Sembra che il messaggio lentamente stia arrivando a destinazione. Basta scuse, né alibi. Dobbiamo rinunciare tutti a un pezzettino di presente, per avere un futuro.
“All’inizio sono mancati i comportamenti di buona educazione civica che gli italiani dovevano avere. Stare a casa con la tosse, il raffreddore o la febbre, non bisognava andare nei pronto soccorso soprattutto se non si era gravi. Questo era il primo messaggio, perché se tutti avessimo fatto così fin dal principio non saremmo qui. È verosimile, infatti, che qualcuno che non stava bene andasse in giro, perché questa è la ragione per cui oggi abbiamo così tanti casi. Oggi le persone devono uscire solo per lavorare o per motivi di salute. Evitiamo totalmente i contatti con soggetti anziani e fragili oltre a non andare in luoghi dove ci sono tante persone insieme o in luoghi piccoli e stretti. Lavarsi le mani tantissime volte al giorno, il più possibile, e disinfettare le superfici tra cui anche il cellulare”.
Un accorgimento che spesso viene dimenticato.
“Da uno studio recente, emerge che il novanta percento dei giovani tra gli undici e i diciotto anni non pulisce mai il cellulare. Quando si arriva a casa, poi, ci laviamo le mani ma non puliamo il cellulare, che è stato tutto il giorno nelle nostre mani sporche e con lo stesso cellulare in mano cuciniamo, mangiamo, andiamo a dormire. Per pulirlo, è sufficiente utilizzare un liquido per vetri (classico vetril) spruzzato su un panno umido (non direttamente sul cellulare); spegnere lo schermo e strofinare il panno umido sulle superfici anteriore e posteriore; successivamente ripassare un panno asciutto per togliere gli aloni.
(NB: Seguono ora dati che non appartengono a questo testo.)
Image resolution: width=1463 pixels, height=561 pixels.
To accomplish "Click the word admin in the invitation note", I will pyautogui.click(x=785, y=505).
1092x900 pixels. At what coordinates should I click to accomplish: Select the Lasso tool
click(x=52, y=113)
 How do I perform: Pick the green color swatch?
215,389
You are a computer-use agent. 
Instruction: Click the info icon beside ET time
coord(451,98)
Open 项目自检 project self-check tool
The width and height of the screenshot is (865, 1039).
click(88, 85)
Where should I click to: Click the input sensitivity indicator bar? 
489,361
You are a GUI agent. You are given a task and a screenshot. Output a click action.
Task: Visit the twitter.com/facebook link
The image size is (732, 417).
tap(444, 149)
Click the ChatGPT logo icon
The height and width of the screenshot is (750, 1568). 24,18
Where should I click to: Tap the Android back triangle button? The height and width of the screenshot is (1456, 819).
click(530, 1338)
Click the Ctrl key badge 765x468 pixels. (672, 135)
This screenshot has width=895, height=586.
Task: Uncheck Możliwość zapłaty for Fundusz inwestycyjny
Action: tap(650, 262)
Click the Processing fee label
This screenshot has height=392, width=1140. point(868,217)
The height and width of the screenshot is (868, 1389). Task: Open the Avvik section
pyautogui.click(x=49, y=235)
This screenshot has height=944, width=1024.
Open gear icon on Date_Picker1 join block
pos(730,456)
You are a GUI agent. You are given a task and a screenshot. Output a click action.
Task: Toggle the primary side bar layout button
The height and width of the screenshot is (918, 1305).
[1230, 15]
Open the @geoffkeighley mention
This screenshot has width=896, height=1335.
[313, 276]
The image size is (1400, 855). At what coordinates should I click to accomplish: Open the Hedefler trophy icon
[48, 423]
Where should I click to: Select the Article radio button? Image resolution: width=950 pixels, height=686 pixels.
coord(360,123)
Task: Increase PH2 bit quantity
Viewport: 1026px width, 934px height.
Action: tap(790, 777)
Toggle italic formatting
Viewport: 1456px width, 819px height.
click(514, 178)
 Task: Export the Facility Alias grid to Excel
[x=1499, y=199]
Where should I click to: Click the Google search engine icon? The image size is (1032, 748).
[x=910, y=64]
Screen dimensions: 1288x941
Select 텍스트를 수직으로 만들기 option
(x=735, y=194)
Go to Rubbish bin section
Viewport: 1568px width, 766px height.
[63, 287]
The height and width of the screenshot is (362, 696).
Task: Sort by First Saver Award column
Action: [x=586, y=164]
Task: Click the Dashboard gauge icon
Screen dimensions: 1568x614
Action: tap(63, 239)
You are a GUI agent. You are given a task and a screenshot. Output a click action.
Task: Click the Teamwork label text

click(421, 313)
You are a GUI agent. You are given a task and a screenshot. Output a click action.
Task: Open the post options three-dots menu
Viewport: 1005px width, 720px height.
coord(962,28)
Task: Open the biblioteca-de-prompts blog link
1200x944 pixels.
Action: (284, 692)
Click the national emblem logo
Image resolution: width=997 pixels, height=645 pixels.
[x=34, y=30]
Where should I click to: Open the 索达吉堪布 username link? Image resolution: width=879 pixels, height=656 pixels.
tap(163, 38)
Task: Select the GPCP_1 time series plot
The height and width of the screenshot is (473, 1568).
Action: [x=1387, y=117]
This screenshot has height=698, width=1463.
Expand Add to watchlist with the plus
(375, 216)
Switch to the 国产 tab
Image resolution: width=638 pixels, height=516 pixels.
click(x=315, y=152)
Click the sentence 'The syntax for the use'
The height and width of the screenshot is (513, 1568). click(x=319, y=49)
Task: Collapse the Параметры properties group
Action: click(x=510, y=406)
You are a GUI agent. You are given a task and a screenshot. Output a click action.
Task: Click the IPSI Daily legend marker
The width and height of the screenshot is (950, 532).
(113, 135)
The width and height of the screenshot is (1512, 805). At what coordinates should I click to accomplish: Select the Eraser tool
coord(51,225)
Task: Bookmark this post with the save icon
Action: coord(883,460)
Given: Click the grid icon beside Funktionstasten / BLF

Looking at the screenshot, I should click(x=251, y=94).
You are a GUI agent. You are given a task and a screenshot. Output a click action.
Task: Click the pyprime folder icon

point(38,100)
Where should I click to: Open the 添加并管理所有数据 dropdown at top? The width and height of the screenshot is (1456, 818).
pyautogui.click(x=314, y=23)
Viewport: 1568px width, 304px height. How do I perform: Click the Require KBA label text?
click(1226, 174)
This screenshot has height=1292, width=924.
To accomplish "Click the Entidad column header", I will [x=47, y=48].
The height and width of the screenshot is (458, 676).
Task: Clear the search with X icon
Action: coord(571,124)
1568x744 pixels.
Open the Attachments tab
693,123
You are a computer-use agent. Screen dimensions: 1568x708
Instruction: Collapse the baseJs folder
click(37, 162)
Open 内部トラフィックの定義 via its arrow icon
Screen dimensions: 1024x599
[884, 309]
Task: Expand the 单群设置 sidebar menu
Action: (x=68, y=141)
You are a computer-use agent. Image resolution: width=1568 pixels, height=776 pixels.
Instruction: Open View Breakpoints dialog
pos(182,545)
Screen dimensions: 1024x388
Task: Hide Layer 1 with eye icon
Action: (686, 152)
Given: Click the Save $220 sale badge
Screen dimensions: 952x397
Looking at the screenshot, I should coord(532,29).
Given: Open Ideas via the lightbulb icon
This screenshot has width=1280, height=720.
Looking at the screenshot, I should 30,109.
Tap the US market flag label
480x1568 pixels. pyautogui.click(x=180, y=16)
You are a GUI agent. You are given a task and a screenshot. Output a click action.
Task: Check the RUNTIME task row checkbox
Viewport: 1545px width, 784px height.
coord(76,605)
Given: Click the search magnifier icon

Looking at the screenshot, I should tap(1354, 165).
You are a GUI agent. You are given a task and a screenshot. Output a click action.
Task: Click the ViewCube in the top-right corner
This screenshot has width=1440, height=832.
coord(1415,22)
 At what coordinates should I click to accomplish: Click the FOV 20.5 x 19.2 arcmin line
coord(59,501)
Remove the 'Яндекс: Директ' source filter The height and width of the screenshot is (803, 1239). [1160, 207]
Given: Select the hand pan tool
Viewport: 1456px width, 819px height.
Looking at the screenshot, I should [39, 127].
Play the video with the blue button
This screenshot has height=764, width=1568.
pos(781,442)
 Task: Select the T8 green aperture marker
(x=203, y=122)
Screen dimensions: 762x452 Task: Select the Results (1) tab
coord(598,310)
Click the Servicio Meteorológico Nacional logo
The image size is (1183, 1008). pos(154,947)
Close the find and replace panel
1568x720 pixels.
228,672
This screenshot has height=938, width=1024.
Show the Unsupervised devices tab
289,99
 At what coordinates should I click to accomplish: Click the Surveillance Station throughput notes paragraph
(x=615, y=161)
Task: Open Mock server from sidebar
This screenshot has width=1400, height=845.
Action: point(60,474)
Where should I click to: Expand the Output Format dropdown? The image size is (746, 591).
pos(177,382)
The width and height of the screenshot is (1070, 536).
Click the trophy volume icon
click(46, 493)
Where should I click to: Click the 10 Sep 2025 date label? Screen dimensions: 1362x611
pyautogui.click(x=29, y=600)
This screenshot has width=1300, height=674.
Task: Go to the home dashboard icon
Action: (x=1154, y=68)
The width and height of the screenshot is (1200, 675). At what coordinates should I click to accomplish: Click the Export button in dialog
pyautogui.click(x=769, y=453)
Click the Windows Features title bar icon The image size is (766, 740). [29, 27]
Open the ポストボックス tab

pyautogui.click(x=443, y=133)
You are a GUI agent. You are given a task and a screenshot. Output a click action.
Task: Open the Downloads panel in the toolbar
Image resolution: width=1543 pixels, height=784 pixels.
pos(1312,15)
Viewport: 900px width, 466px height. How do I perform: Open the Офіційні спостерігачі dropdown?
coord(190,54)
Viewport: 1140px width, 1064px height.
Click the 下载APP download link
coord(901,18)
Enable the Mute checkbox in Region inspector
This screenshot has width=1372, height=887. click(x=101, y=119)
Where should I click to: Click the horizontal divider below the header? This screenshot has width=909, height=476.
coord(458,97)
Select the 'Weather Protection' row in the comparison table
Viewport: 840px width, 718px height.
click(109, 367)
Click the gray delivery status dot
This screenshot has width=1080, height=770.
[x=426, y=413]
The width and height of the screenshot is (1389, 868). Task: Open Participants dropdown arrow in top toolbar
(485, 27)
L’alcol rosa (denaturato) non è un disinfettante bensì un batteriostatico con buon potere pulente ma non uccide i germi, li essica temporaneamente. Se si vuole disinfettare il cellulare si può anche usare l’alcol etilico al 70%, che, essendo meno concentrato, uccide il germe mediante lo scioglimento della parete batterica”.
Il suo reparto sta diventando un modello di riferimento a livello nazionale.
“Sono orgoglioso di tutti coloro che lavorano con me. E mi ha fatto male ricevere una serie di attacchi personali ignobili e vergognosi che ledono non solo la professionalità mia, ma quella di tutte le persone che operano nella rete infettivologica. Le mie posizioni? Le confermo. Nessuno ha mai voluto banalizzare, si è semplicemente detto che i numeri alla fine daranno ragione a chi dice che questa è molto simile a un’influenza pandemica, che non vuol dire influenza stagionale. Ma parleremo alla fine di chi ha ragione. Ora lasciamo da parte tutte le polemiche. E comunque sono tantissime le donazioni da istituti bancari, aziende e privati nei confronti del nostro reparto. Sono arrivati bonifici da centomila euro, ma anche piccole somme. E tanti messaggi di solidarietà e di stimolo ad andare avanti, a non mollare. Devo dire che Genova e la Liguria nei momenti di difficoltà dimostrano sempre di saper fare squadra e tendere la mano a chi si trova in difficoltà. Posso aggiungere una cosa?”.
Prego.
“Il nostro reparto curerà nel modo migliore anche chi oggi ci sputa in faccia. E lo dico senza fare polemica, ma semplicemente per stemperare i toni. Il mio gruppo di lavoro è straordinario, dal primo all’ultimo”.
Professore, quante ore dorme a notte?
“Tre ore e sempre con il cellulare acceso, ma quando un paziente guarito lascia il reparto, la stanchezza non la sento più per tutto il giorno”.
Il messaggio è forte e chiaro: uniti, insieme, si vincerà anche questa sfida epocale. Con coraggio. Senza paura.